Intro to CSRF: Cross-Site Request Forgery

To change your password, password not required!

Hello! And welcome to this blog post!

I’m excited to say that today, we are going to dive into the first vulnerability type that I learned about when I started in web hacking: CSRF, or Cross-Site Request Forgery.

What Is CSRF?

CSRF, or Cross-Site Request Forgery, is a technique that allows hackers to carry out unwanted actions on a victim’s behalf. Think: a hacker changing your password or transferring money from your bank account without your permission.

Sounds crazy and pretty cool already! But how is this attack possible? Before we dive into the mechanisms of a CSRF attack, we need to understand how websites authenticate their users.

How Does Twitter Know It’s Me?

Have you ever wondered: How do websites recognize me? Why is it that I don’t need to log into Twitter every time I check my feed? When I Tweet something, how does Twitter know it’s me without having to ask me for my password again?

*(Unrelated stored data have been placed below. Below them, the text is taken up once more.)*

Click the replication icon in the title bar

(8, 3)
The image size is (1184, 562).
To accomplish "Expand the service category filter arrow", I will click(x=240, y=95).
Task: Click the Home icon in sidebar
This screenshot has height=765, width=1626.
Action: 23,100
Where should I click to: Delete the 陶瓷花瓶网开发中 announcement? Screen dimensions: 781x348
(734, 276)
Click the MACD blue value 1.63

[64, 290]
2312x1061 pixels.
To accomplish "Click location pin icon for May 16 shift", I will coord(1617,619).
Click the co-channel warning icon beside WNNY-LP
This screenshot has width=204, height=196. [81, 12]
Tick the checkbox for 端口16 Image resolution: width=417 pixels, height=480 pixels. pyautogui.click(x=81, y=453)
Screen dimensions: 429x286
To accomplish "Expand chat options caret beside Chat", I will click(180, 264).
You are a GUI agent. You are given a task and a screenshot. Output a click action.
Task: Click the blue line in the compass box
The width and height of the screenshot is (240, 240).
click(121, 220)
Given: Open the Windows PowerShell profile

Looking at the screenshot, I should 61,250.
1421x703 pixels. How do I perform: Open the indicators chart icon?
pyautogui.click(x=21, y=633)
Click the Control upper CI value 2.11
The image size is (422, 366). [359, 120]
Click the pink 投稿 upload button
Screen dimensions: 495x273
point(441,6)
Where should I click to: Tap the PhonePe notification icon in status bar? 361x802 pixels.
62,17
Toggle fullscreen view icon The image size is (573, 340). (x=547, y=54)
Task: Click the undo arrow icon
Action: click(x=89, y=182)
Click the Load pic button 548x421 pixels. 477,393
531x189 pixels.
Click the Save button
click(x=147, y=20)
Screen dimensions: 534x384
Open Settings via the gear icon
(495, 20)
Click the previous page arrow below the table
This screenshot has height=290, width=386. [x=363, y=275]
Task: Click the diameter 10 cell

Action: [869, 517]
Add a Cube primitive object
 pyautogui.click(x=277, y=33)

Once you log in to a website, the browser that you are using stores your session cookies for that website, and sends it along automatically every time you communicate with the site.

For example, after you log into Twitter, Twitter issues a session cookie for your account. That session cookie authenticates you to the website. The browser that you are using receives the session cookie, stores it, and sends it along with every request to Twitter. This allows you to access confidential information only available to you, and perform actions that only you should be able to do, like reading your DMs and changing your account information.

Thus, when you send a Tweet out into the world: your browser sends a request to Twitter with your session cookie, proving your identity, thus verifying that you are authorized to send the Tweet as your username.

Let’s say the “Send a Tweet” HTML form looks like this: (This is not the actual request used by Twitter and the Twitter “Send a Tweet” functionality is not actually vulnerable to CSRF attacks.)

<form method="POST" action="https://twitter.com/send_a_tweet">
 <input type="text" name="tweet_content" value="Hello world!">
 <input type='submit' value="Submit">
</form>

Once you click on “Submit” on the page, your browser will send a request to https://twitter.com/send_a_tweet with your session cookie, and a tweet would be sent on your behalf. Now, can you spot the issue with this functionality?

How It All Goes Wrong…

A simple HTML form like the above is vulnerable because any site can submit that same request, not just twitter.com.

Imagine an attacker hosting her own website, and on her site, she hosts an auto-submitted and invisible HTML form like this:

<form method="POST" action="https://twitter.com/send_a_tweet">
 <input type="text" name="tweet_content" value="Follow @vickieli7 on Twitter!">
 <input type='submit' value="Submit">
</form>

Since browsers include session cookies automatically with each request, and this request is going to twitter.com, the browser will include your Twitter credentials when this form is automatically submitted.

Twitter will then see the request as valid since it included your real Twitter credentials. The Tweet will go through and you would have been forced to tweet: ”Follow @vickieli7 on Twitter!” whenever you visit the malicious page.

Realistically, a malicious HTML page would look like this: The form is hidden from user view and Javascript is used to submit the form without the need for user interaction.

<iframe style="display:none" name="csrf-frame"></iframe>
<form method="POST" action="https://twitter.com/send_a_tweet" target="csrf-frame" id="csrf-form">
 <input type="text" name="tweet_content" value="Follow @vickieli7 on Twitter!">
 <input type='submit' value="Submit">
</form>
<script>document.getElementById("csrf-form").submit()</script>

How To Protect Yourself Against CSRF Attacks

Unfortunately, CSRF vulnerabilities are still extremely common in the wild. Websites of major corporations like Starbucks and Uber have all been found vulnerable to the attack. While developers can do their best to protect their websites, we as users can also take action to minimize the risk of a CSRF attack.

Here are a few steps you can take to minimize your risk:

• Log out of sites after using: CSRF attacks rely on the victim having a valid session for a particular site. When you log out, you invalidate the session on that site, leaving no sessions for the hacker to exploit. (The cookies stored in your browser will no longer work.)
• Use a different browser for sensitive sites: CSRF attacks also rely on the victim’s browser storing the credentials of the vulnerable website. By using separate browsers for sensitive activities (such as banking sites) and casual browsing, you can make sure that if you do stumble upon a CSRF exploit page during casual browsing, the browser that you are using will not have the credentials to sensitive sites.
• Use a Javascript blocker: JavaScript is often used to automatically submit the forms used to exploit a CSRF vulnerability. By disabling Javascript on your browser or email client, you essentially render auto-submit forms useless. This way, CSRF attacks would become harder since attackers would have to trick you into manually submitting the form instead.